**Supplied entries:**
━━━
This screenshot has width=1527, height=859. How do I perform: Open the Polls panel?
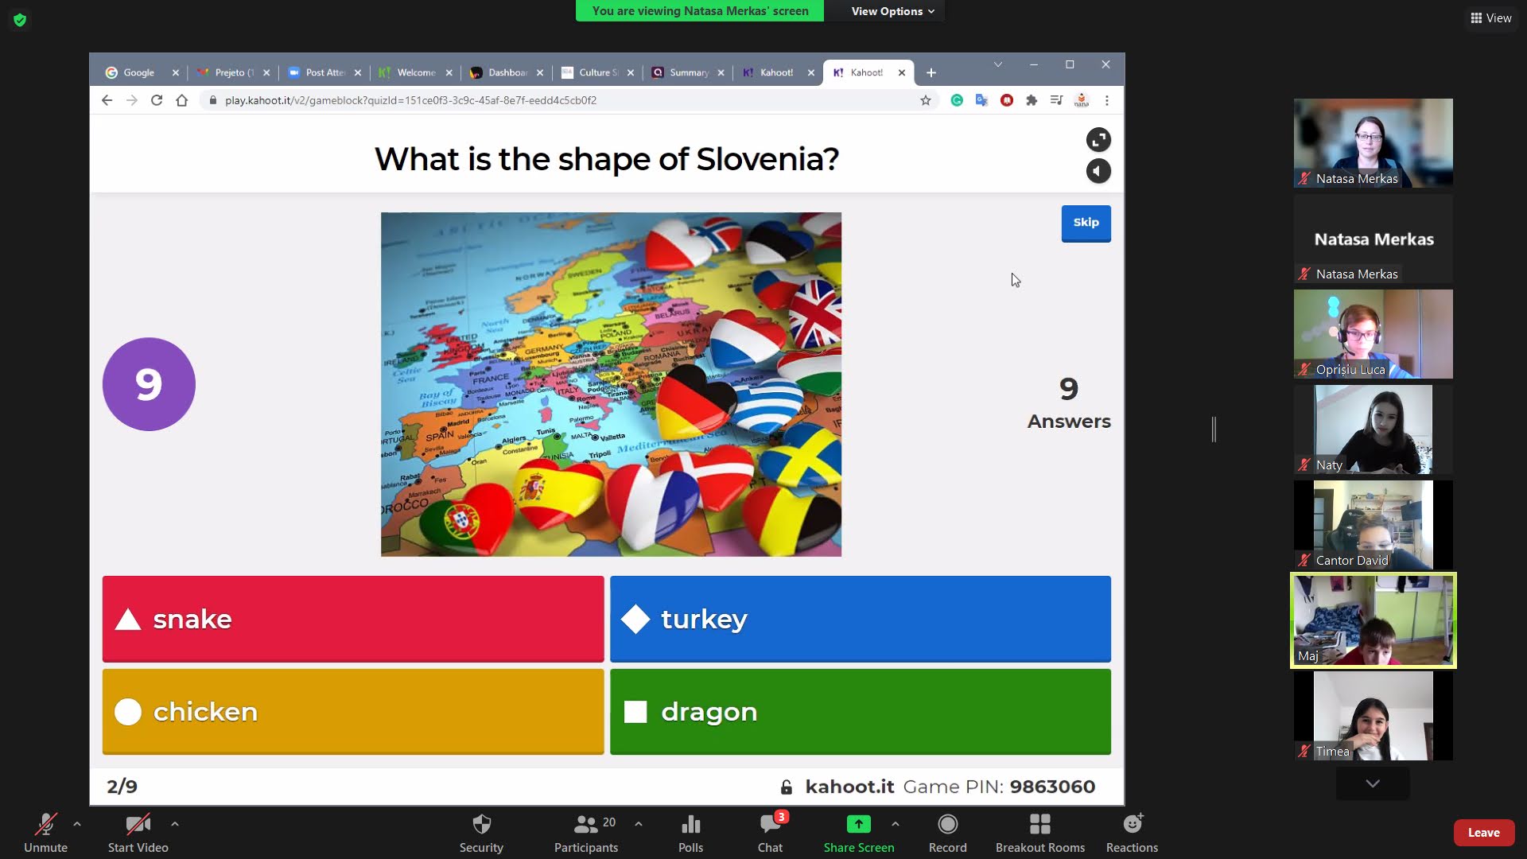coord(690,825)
━━━
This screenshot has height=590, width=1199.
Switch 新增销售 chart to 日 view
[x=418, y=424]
━━━
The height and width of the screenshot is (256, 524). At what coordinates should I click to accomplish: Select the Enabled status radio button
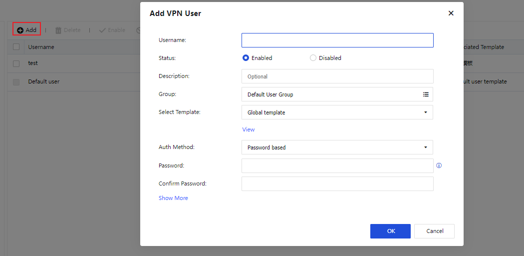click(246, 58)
━━━
**Goal of the exercise:**
Extract every line above that contains the word "width", matching its case exactly.

**Exercise answer:**
This screenshot has width=1527, height=859. How do I perform: Open the Polls panel?
This screenshot has height=590, width=1199.
The height and width of the screenshot is (256, 524). At what coordinates should I click to accomplish: Select the Enabled status radio button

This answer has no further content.